Najgorsza część Hadesu to Tartar - miejsce wiecznych mąk dla tych, którzy obrazili bogów. Przykładem cierpiącego był Syzyf, który musiał ciągle wtaczać głaz na górę, tylko po to, by kamień spadał tuż przed szczytem. Wyobraź sobie to frustrujące zadanie wykonywane przez wieczność!
Grecy czcili bogów na różne sposoby - składali ofiary, modlili się i budowali piękne świątynie z marmuru. Ciekawe jest to, że obrzędy odbywały się zwykle przed świątynią, a nie w środku. Wnętrze uważano za dom bóstwa.

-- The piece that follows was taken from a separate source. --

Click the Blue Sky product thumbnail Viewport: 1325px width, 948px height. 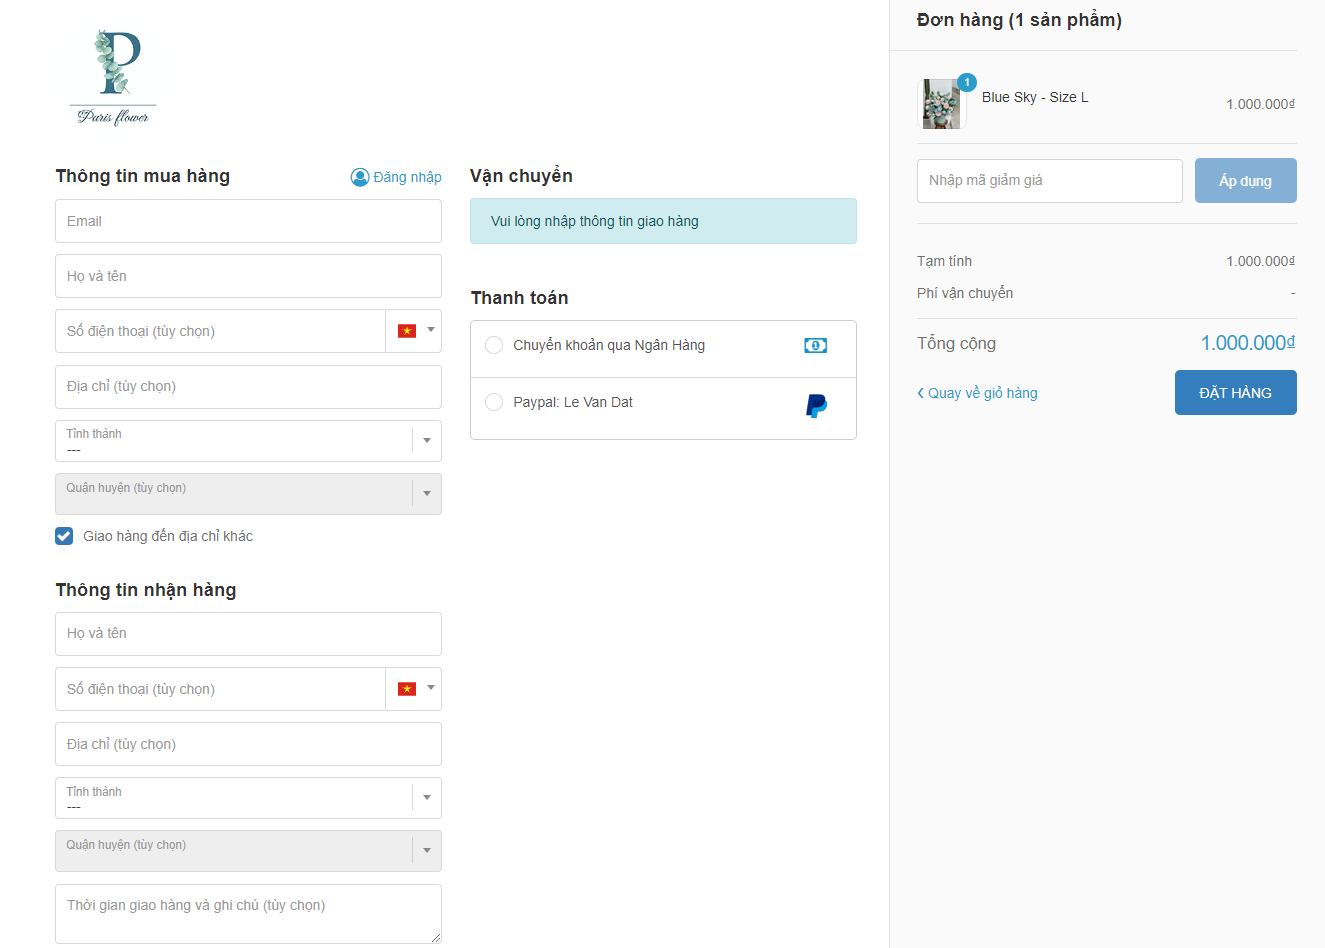941,104
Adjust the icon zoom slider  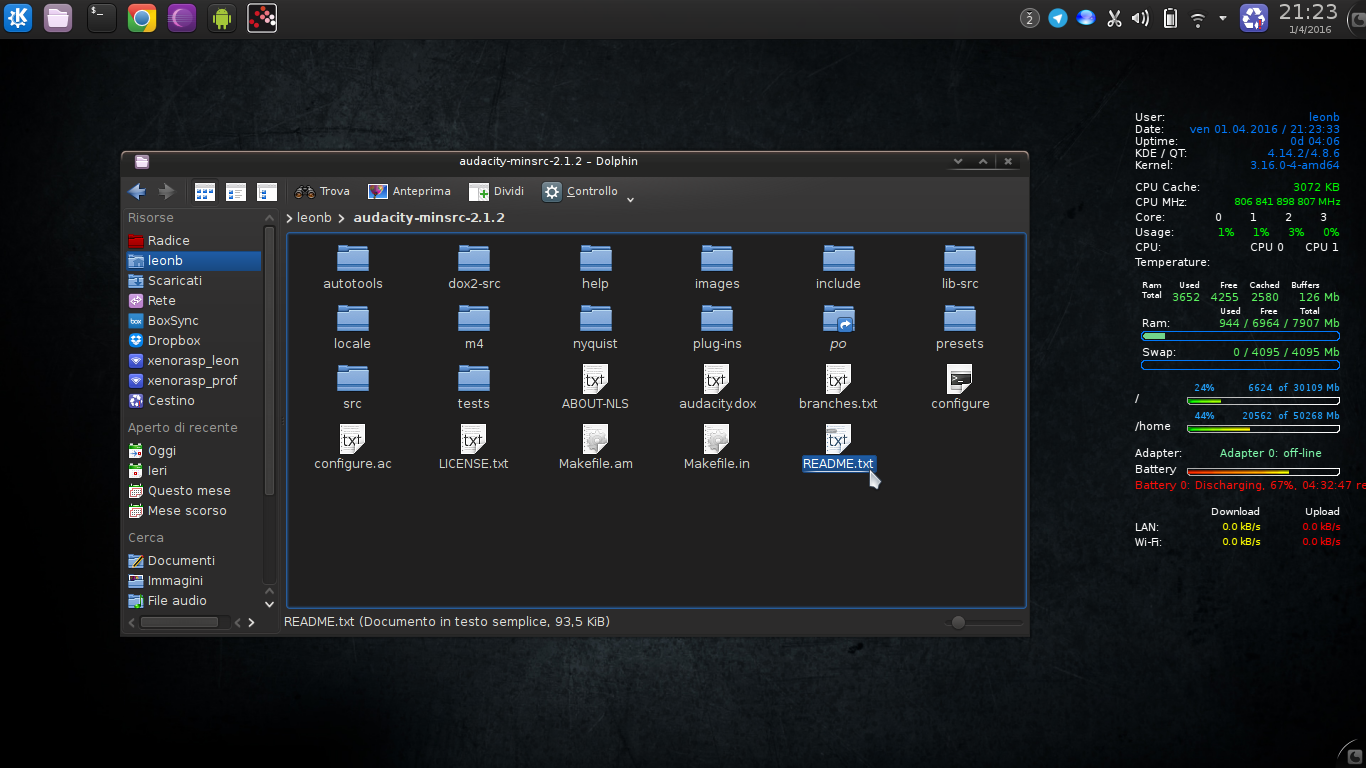tap(958, 622)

Nawet jeśli ktoś osobiście nie wierzył w bogów, to i tak musiał uczestniczyć w religijnych obrzędach. Za bezbożność groziła kara śmierci! Grecy uważali, że jeden niewierzący mógł ściągnąć gniew bogów na całe miasto.
Ważne! W starożytnej Grecji religia i państwo były ze sobą ściśle powiązane - nie było podziału między życiem religijnym a publicznym.